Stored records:
**********
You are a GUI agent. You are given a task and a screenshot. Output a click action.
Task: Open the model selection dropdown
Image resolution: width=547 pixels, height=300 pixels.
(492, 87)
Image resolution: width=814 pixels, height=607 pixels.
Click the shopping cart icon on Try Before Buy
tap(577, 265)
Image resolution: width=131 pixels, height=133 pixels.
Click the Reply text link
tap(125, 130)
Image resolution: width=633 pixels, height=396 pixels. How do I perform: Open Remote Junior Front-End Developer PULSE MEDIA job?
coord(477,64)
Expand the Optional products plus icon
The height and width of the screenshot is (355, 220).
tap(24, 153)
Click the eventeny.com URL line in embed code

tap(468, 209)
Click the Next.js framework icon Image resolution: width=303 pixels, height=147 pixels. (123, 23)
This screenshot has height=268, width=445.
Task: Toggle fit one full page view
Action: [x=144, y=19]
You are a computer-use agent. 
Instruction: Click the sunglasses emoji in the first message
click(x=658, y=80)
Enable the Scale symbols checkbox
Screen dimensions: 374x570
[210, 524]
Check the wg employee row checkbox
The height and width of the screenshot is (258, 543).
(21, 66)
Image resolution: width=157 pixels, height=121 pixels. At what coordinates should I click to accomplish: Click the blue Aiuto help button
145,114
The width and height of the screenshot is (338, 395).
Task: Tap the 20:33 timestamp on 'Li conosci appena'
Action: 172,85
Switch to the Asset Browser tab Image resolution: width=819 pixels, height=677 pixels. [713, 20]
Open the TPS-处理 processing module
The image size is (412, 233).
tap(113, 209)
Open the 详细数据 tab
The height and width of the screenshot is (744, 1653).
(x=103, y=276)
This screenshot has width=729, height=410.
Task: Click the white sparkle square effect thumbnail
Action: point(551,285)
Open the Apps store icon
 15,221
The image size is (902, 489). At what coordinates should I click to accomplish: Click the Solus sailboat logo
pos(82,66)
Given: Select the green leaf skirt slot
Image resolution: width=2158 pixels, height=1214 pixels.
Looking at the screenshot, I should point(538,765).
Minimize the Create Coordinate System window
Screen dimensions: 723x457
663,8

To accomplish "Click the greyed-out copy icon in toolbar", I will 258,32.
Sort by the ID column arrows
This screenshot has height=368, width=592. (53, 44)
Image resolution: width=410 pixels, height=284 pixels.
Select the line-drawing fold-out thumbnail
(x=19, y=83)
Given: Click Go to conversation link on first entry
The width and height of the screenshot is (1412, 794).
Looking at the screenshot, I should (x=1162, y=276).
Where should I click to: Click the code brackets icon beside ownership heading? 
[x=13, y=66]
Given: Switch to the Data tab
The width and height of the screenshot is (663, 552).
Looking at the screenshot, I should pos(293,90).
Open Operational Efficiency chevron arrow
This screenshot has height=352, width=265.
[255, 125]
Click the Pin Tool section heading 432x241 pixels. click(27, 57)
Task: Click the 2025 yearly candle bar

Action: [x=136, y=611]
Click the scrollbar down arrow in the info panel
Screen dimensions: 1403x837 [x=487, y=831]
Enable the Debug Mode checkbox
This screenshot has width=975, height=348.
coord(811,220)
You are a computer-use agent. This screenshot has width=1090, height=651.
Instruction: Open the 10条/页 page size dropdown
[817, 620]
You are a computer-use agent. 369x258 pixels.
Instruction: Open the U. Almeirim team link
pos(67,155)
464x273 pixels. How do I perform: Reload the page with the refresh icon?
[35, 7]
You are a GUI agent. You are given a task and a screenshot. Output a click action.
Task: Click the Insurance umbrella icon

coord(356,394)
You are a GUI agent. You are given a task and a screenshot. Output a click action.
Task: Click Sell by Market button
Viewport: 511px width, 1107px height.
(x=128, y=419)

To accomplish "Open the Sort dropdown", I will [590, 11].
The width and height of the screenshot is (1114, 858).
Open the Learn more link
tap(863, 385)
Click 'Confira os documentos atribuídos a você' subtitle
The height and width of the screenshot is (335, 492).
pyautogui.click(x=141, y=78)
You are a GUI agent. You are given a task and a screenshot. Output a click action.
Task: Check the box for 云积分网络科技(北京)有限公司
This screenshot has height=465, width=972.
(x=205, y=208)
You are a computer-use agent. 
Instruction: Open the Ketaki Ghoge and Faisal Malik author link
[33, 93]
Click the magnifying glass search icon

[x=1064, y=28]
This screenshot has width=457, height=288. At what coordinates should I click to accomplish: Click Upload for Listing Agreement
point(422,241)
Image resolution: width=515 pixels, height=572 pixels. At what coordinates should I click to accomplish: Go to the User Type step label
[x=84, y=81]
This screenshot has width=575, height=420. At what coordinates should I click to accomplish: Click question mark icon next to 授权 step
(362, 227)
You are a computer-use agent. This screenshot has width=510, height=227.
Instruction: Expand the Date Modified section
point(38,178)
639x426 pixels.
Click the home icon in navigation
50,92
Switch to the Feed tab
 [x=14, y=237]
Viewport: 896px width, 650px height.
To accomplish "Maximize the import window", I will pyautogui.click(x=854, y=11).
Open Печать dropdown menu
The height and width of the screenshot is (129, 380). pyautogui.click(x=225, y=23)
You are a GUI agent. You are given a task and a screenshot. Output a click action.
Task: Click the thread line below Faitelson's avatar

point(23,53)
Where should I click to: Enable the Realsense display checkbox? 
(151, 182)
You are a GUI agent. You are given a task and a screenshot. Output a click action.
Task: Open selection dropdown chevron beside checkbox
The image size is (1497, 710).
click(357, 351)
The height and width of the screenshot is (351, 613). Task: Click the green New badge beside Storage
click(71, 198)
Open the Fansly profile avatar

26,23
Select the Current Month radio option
**********
# What you are asked to do
Every line above that includes the word "window" must appear in the answer.

# Written response
Minimize the Create Coordinate System window
To accomplish "Maximize the import window", I will pyautogui.click(x=854, y=11).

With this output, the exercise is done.